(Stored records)
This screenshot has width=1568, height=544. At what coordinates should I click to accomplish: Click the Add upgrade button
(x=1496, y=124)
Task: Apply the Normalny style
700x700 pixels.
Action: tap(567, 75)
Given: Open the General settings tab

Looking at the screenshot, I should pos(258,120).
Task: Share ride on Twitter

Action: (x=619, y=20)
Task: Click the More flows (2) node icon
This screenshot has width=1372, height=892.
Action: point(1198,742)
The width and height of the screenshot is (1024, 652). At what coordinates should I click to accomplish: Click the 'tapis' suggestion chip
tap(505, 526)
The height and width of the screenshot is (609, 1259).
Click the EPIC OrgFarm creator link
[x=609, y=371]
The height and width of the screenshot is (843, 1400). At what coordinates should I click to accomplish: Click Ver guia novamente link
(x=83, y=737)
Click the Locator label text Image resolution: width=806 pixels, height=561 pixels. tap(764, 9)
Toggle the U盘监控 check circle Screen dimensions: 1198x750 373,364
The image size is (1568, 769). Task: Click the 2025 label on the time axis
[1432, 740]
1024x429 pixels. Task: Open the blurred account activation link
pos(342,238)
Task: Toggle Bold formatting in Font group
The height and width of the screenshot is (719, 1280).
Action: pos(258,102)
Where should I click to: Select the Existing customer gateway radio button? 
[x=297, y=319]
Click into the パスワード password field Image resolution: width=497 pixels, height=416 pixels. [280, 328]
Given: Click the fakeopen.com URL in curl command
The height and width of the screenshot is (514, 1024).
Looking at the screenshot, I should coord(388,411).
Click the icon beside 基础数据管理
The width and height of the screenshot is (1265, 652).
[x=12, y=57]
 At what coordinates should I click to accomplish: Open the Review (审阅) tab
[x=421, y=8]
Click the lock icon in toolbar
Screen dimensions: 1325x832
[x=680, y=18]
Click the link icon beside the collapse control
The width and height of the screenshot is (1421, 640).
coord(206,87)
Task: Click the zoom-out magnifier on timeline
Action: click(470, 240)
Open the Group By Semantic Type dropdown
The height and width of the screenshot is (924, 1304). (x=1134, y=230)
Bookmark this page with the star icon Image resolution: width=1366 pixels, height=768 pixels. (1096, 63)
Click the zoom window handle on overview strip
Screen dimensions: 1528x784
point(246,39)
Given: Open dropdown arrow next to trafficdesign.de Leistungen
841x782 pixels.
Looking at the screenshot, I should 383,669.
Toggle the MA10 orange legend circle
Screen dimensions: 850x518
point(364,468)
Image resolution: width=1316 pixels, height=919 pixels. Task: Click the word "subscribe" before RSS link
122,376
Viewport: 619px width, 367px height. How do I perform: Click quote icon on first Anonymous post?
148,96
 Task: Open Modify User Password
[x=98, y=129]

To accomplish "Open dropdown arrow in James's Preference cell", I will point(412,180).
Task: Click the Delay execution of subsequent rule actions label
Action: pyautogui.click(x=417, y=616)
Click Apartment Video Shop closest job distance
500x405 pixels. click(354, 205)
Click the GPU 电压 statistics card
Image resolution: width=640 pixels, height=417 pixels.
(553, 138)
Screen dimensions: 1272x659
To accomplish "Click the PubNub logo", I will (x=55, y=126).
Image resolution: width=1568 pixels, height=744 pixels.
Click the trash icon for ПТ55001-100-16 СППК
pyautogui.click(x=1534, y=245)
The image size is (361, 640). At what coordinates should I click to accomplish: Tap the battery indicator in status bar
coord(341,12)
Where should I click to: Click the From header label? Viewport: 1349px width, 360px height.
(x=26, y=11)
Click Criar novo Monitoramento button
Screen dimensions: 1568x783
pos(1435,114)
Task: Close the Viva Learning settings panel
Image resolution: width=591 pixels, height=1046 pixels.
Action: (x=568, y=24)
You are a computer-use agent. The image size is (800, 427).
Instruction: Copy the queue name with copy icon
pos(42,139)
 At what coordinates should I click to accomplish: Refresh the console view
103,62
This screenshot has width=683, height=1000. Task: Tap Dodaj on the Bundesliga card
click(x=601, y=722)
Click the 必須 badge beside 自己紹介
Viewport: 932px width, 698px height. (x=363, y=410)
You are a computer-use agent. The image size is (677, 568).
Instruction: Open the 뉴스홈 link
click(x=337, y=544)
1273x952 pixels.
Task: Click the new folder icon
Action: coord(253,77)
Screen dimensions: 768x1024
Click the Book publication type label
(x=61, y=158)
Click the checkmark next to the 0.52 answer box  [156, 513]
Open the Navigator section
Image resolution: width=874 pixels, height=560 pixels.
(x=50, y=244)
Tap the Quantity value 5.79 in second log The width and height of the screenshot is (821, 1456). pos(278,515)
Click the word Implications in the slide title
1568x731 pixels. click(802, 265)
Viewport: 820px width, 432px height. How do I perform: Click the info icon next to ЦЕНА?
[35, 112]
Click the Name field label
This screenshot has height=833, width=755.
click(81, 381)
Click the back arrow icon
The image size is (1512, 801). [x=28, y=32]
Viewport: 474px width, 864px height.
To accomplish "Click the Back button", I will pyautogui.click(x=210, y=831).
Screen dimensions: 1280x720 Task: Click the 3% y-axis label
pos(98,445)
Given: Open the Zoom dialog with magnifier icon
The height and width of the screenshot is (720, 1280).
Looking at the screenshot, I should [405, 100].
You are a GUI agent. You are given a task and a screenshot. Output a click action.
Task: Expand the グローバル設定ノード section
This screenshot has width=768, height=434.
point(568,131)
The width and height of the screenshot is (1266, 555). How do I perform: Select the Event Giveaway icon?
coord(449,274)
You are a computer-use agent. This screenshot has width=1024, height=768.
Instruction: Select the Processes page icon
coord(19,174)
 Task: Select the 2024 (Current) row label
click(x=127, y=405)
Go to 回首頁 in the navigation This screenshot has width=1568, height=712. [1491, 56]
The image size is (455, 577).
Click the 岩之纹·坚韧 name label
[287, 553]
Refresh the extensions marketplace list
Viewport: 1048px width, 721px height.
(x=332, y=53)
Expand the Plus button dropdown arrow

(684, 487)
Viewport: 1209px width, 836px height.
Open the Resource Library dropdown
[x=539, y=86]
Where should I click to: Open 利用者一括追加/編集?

**Task objective**
Answer with a number only: how many lines above include the word "agent"?

**Completed task**
4